GetNormalConfig

Applicability

Product	Supported
Atlas A3 training products / Atlas A3 inference products	√
Atlas A2 training products / Atlas A2 inference products	√
Atlas 200I/500 A2 inference products	√
Atlas inference product 's AI Core	√
Atlas inference product 's Vector Core	x
Atlas training products	x

Function

Configures the parameters of the Norm template and obtains the custom Norm template. For details about the Norm template, see Table 1.

Prototype

      
           __aicore__ constexpr MatmulConfig GetNormalConfig(const bool intrinsicsLimit = false, const bool batchLoop = false, const bool isVecND2NZ = false, const BatchMode bmmMode = BatchMode::BATCH_LESS_THAN_L1, const bool isMsgReuse = true, const IterateOrder iterateOrder = IterateOrder::UNDEF, const ScheduleType scheduleType = ScheduleType::INNER_PRODUCT, const bool enUnitFlag = true, const bool enableMixDualMaster = false, const BatchOutMode bmmOutMode = BatchOutMode::SINGLE_BATCH)

Parameters

All parameters of this API are used to set the parameters of the MatmulConfig structure. The functions of the corresponding parameters are the same.

Table 1 API parameters

Parameter

Input/Output

Description

intrinsicsLimit

Input

Sets the intrinsicsCheck parameter.

Whether to enable cyclic data move-in from the Global Memory to L1 Buffer when the inner axis (last axis) of the left or right matrix on a single core is greater than or equal to 65535 (number of elements). For example, for the left matrix A [M, K], if singleCoreK of the inner axis on a single core is greater than 65535 and this parameter is set to true, data is moved in cyclically in the API. Values:

false (default): When the inner axis of the left or right matrix on a single core is greater than or equal to 65535, data is not moved in cyclically.
true: When the inner axis of the left or right matrix on a single core is greater than or equal to 65535, data is moved in cyclically.

batchLoop

Input

Sets the isNBatch parameter.

Whether to enable multi-batch input and output. This parameter is valid only for BatchMatmul. After this parameter is enabled, only the Norm template is supported, and IterateNBatch needs to be called to implement multi-batch input and output. Values:

false (default): disables the multi-batch function.
true: enables the multi-batch function.

isVecND2NZ

Input

Sets the enVecND2NZ parameter.

Whether to enable ND2NZ (converting data from ND format to NZ format) using vector. To enable this function, you need to set SetLocalWorkspace. Values:

false (default): disables ND2NZ using the vector.
true: enables ND2NZ using the vector.

For Atlas inference product 's AI Core, when the Unified Buffer space is sufficient (Unified Buffer space is greater than twice the value of transLength of TCubeTiling), you are advised to enable this parameter for better data movement.

bmmMode

Input

Sets the batchMode parameter. This parameter is used in the BatchMatmul scenario. For details about BatchMatmul, see Basic Functions of Batch Matmul.
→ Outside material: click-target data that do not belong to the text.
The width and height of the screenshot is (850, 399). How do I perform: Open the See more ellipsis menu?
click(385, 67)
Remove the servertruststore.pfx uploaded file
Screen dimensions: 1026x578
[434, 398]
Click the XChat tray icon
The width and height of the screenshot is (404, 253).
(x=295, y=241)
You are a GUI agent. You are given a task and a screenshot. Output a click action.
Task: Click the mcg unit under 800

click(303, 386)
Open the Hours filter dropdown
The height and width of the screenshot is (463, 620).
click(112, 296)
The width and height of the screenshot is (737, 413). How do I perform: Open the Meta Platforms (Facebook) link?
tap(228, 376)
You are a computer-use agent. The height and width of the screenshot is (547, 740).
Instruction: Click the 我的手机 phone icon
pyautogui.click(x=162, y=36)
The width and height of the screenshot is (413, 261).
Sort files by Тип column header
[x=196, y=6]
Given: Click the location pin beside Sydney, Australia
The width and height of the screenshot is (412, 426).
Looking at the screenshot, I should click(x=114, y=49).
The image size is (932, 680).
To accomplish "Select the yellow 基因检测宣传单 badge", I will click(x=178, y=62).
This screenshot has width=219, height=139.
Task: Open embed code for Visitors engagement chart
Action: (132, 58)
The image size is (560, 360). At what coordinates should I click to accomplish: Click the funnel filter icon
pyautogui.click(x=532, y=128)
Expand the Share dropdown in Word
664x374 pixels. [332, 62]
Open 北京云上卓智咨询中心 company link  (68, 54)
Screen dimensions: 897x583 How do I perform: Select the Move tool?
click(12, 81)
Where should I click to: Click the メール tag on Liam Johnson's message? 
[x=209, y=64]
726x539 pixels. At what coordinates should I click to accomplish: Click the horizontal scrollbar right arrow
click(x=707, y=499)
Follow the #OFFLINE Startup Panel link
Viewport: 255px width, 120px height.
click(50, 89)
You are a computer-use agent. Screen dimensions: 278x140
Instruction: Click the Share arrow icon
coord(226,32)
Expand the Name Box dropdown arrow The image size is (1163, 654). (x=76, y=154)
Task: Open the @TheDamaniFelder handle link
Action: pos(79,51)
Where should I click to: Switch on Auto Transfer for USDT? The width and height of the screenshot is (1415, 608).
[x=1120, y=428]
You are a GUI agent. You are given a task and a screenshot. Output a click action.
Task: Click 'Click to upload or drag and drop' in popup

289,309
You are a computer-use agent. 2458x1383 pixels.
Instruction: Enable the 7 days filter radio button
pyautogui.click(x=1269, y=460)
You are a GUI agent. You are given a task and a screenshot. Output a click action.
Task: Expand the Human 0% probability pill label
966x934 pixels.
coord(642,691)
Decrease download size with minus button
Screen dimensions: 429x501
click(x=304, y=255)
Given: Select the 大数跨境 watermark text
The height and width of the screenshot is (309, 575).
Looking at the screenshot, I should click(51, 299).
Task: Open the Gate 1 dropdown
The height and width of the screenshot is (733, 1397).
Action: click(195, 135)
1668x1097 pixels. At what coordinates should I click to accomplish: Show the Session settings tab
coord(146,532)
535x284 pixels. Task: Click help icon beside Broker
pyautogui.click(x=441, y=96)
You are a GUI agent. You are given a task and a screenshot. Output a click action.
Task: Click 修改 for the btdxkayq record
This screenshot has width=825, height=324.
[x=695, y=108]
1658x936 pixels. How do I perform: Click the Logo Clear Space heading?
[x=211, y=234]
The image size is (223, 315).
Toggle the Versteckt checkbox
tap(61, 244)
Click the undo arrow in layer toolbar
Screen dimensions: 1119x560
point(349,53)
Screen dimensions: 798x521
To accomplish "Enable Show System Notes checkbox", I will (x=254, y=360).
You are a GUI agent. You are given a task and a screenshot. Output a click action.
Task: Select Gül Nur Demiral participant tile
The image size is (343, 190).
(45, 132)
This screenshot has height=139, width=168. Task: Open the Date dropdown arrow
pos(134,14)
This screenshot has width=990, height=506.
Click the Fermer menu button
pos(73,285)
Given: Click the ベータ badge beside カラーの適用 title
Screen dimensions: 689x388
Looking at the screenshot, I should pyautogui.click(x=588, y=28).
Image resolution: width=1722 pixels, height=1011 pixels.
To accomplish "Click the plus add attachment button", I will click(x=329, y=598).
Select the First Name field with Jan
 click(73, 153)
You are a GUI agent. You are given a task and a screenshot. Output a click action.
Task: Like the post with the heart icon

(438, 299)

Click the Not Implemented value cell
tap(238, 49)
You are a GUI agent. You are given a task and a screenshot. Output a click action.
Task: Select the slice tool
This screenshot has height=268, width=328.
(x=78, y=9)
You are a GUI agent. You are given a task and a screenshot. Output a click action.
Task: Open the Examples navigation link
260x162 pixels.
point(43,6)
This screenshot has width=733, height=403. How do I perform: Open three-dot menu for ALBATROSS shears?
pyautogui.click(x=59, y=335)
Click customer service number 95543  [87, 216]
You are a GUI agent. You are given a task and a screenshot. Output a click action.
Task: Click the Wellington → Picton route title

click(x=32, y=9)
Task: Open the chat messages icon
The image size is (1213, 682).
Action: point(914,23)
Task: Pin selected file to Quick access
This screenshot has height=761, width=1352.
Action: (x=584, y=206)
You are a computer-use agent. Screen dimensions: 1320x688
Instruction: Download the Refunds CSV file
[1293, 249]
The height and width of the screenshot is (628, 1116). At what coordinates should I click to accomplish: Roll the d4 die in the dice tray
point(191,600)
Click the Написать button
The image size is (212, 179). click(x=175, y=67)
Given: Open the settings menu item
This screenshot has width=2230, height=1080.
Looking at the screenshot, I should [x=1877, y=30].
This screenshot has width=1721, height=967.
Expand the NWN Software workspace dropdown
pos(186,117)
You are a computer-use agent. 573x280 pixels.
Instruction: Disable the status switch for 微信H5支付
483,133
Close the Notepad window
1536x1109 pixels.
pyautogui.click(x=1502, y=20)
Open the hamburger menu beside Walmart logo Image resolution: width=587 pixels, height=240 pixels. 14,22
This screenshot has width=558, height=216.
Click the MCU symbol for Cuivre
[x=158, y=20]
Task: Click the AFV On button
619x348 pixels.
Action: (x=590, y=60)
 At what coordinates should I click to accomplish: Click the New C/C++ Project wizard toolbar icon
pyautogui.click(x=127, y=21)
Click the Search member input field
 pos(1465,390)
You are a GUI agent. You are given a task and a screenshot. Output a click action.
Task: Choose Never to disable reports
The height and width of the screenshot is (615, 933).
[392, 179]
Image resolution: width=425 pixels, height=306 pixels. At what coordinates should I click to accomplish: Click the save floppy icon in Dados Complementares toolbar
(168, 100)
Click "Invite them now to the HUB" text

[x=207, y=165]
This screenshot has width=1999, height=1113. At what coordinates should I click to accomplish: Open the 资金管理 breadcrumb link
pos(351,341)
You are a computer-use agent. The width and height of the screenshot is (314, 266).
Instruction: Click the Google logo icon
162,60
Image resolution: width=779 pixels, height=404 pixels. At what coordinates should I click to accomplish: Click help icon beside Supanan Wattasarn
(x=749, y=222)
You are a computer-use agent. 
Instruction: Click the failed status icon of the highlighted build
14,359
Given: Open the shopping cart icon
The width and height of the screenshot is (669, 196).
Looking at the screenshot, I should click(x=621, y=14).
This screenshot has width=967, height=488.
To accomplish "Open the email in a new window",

Relationship between the total amount of multi-batch data for input matrices A and B in a BatchMatmul operation and the size of L1 Buffer when the layout type is set to Normal in the BatchMatmul scenario. Values:

BatchMode::BATCH_LESS_THAN_L1: Total amount of multi-batch data < Size of L1 Buffer
BatchMode::BATCH_LARGE_THAN_L1: Total amount of multi-batch data > Size of L1 Buffer
BatchMode::SINGLE_LARGE_THAN_L1: Total amount of single-batch data > Size of L1 Buffer

isMsgReuse

Input

Sets the enableReuse parameter.

SetSelfDefineData function directly transfers the computation data. If the SetSelfDefineData function is not called to set dataPtr, this parameter can only be set to the default value true. Values:

true: passes computation data. Only a single value is supported.
false: passes data address information stored on GM.

iterateOrder

Input

Sets the iterateOrder parameter.

Iteration sequence for Matmul to perform cube computation. The meaning of this parameter is the same as that of iterateOrder in Table 1. This parameter is valid only when ScheduleType is set to ScheduleType::OUTER_PRODUCT. Values:

           
                enum class IterateOrder {
    ORDER_M = 0,   // Offset to the M-axis direction and then to the N-axis direction.
    ORDER_N,       // Offset to the N-axis direction and then to the M-axis direction.
    UNDEF,         // Invalid currently.
};

Note: When the Norm template (Matmul scenario) and the MDL template are used, if IterateOrder is set to ORDER_M, the value of stepN in the TCubeTiling structure must be greater than 1. If IterateOrder is set to ORDER_N, the value of stepM in the TCubeTiling structure must be greater than 1.

For details about how to use this parameter, see Matmul operator sample for pipeline parallelism in the M and N directions.

For Atlas A3 training products / Atlas A3 inference products , this parameter is supported.

For Atlas A2 training products / Atlas A2 inference products , this parameter is supported.

For Atlas inference product 's AI Core, this parameter is not supported.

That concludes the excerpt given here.